Attempts to clean up the mass of discarded chewing gum littering London's streets costs millions of pounds each year, a report has revealed.

The London Assembly Liberal Democrats unveiled that cleaning up London's streets and street furniture soiled by used gum incurred huge costs to transport organisations and local authorities, with Tube companies forking out £2 million and councils getting cleaned out of £2.3 million annually.

For the report, the Lib Dems surveyed all 33 of London's borough councils to uncover the extent of the problem, and found that:

  • Every borough that responded believed discarded gum was an environmental nuisance
  • 81% believed that gum companies should put more effort into developing biodegradable gum
  • 53% did not think imposing fines would stop people from dropping used gum on the street
  • 41% had already established teams to remove gum from streets and street furniture

    London Assembly Liberal Democrat environment spokesman Mike Tuffrey said he felt that London was losing the battle to clean up its streets from this kind of litter.

    "Chewing gum that is irresponsibly spat on to the street is a nuisance and is costing taxpayers millions each year to clean up. With sales rocketing and chewing gum spat on to the streets increasing, Ministers and the Mayor must look at new ways of tackling the problem before it spirals out of control," Mr Tuffrey stated.

    He called on gum manufacturers to make more environmentally friendly gum, and suggested that the government took a "carrot and stick" approach to motivate manufacturers to act sooner.

    Gum manufacturer Wrigley's maintains it has invested around £5 million into researching biodegradable gum options, claiming no success to date, but the Liberal Democrats claim research by a US university has shown that environmentally friendly gum which would also meet consumer demands is a definite possibility.

    The London Assembly Liberal Democrat's report, Getting to grips with gum, proposed a five-point plan to combat what they described as a "growing menace".

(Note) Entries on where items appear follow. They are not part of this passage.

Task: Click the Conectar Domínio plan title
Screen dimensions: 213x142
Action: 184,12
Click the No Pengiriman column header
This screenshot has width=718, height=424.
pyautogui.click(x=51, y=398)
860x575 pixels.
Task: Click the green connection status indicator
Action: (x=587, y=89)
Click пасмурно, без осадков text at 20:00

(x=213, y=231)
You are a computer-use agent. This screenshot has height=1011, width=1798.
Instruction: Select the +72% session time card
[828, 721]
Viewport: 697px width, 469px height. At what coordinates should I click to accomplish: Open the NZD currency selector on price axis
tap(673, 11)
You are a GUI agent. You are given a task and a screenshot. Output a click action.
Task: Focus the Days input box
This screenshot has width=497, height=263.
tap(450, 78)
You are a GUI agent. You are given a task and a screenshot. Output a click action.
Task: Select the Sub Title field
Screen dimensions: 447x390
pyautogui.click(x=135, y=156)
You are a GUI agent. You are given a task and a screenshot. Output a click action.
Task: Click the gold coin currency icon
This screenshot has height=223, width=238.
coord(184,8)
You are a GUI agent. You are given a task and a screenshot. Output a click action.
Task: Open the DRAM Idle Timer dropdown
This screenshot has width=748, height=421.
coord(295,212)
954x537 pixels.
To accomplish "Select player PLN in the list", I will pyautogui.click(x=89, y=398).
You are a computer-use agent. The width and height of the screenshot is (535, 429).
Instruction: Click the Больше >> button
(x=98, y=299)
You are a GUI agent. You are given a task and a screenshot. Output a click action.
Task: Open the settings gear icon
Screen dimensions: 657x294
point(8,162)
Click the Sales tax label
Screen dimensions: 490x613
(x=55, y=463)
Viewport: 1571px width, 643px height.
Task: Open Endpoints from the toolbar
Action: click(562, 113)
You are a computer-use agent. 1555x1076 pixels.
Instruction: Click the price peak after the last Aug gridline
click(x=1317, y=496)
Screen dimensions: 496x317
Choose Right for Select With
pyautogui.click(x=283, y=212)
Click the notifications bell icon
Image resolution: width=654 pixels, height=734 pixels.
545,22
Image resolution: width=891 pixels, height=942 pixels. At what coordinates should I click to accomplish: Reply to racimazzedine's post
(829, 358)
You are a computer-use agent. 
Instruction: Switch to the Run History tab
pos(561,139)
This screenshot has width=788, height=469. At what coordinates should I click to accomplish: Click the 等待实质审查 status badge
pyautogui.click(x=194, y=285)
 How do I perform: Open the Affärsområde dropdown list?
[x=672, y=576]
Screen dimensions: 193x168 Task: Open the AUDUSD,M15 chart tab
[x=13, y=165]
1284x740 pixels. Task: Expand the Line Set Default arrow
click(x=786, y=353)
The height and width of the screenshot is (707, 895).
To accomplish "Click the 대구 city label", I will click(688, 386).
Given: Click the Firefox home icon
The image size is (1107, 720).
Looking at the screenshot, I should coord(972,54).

    These suggestions included: introducing a penny-per-pack levy to go towards clean-up costs; encourage manufacturers to produce an alternative biodegradable product by offering reduced levies; printing highly visible cigarette-style warnings on chewing gum packets; launching a publicity campaign; and rolling out more bins in key target areas.

    "The year long consultation recently carried out by the government has been a shallow sham that has failed to produce any concrete ideas on how to tackle the blight of gum spat on to our streets," Mr Tuffrey concluded.

    "Unless urgent action is taken soon, London will lose the fight against gum."